そこではじめて、統合失調症についてインターネットで調べ、自分が病気なんだと悟った。
幻聴、恋愛妄想、全てが自分の病気のせいだ、と受け入れるのに少し時間がかかったけれど。
あとは、もう、まじめに薬を飲むようになった。
幻聴が消えるまで、発症から約4ヶ月ほどかかった。
幻聴が消えた後は、虚脱感、恐怖感、不安感など陰性症状がやってきた。
約2〜3ヶ月は続いただろうか。
徐々に虚脱感は回復していった。
今でも、気候が悪いときは体が動かなくなるが、ビタミン剤のサプリメントでずいぶんと軽減されている。

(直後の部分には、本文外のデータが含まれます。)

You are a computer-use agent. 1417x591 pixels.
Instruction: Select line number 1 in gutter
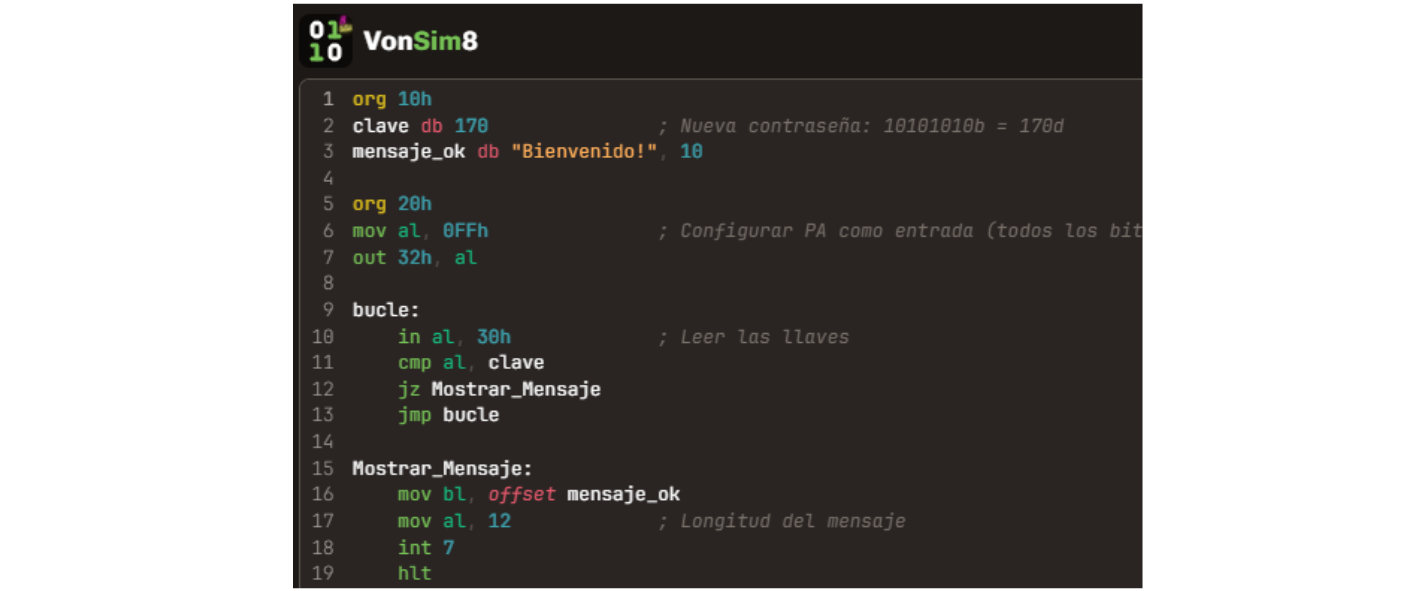click(x=328, y=99)
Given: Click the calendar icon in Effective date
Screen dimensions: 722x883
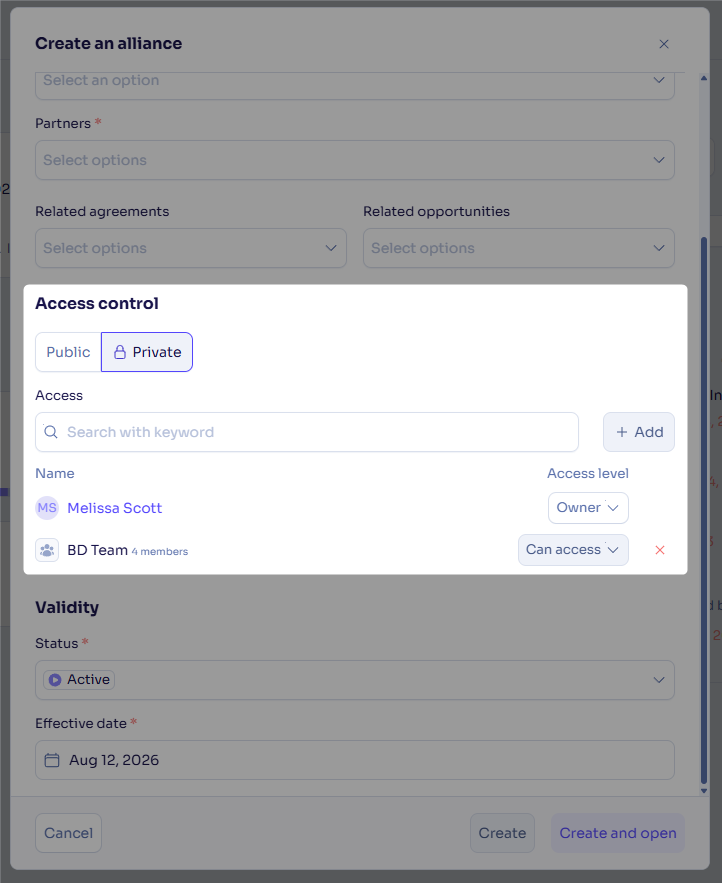Looking at the screenshot, I should (52, 760).
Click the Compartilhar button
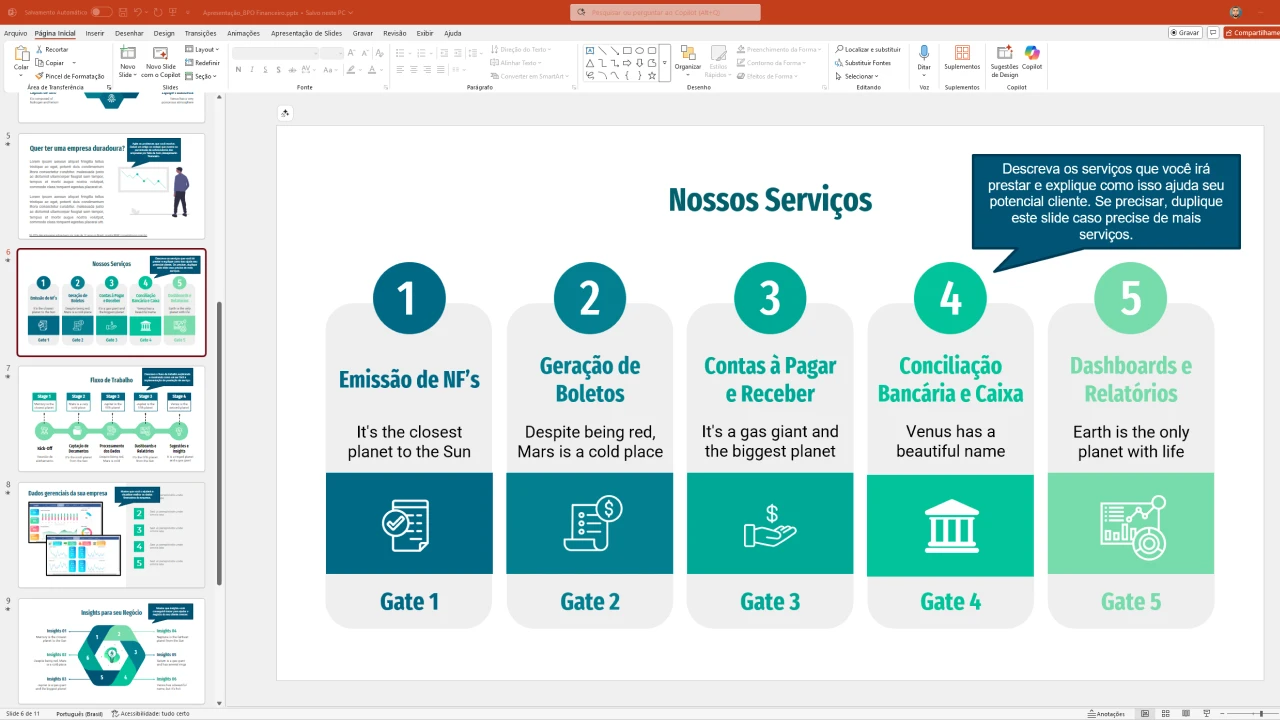1280x720 pixels. 1252,33
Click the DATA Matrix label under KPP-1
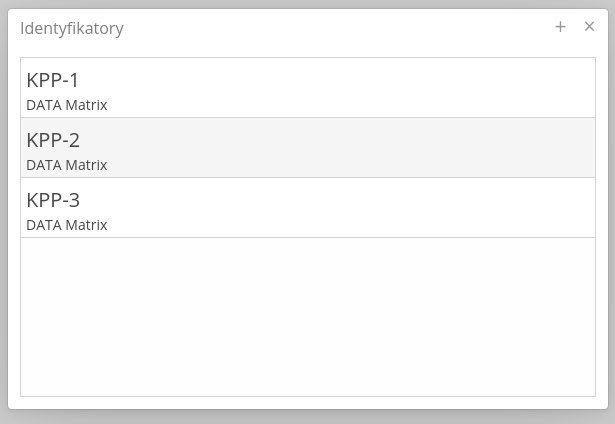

とにかく、遅発性統合失調症は家族が気付いて病院につれていかないとなかなか治療が開始されず症状が重くなってしまう、とテレビで言っていた。
私の場合も、夫の適切な対処があったからこそ、こうやって日常生活をなんとか普通にこなせるまでに回復したのだと思うと、夫には本当に感謝している。
あのまま、薬を独断で止めていたら、今もいろんな症状に苦しんでいたことだろう。
あのとき、先生が、統合失調症の告知をしなかったら、何もしらずに薬を止めていたことだろう。
告知を受ける、病識を持つ、病気を受け入れる、それがどれだけ大切か、身をもって知ったことになる。
今は再発防止のための薬をまじめに飲み続けている。
飲んでいても再発する恐れはあるのだけれど。
年単位で薬を飲み続け、いつか、そのうち、薬を飲まなくてもいい日が来たらいいな、と淡い期待もある。
でも、再発が怖いから、薬は一生のみ続けよう、としっかりと覚悟はしているつもりだ。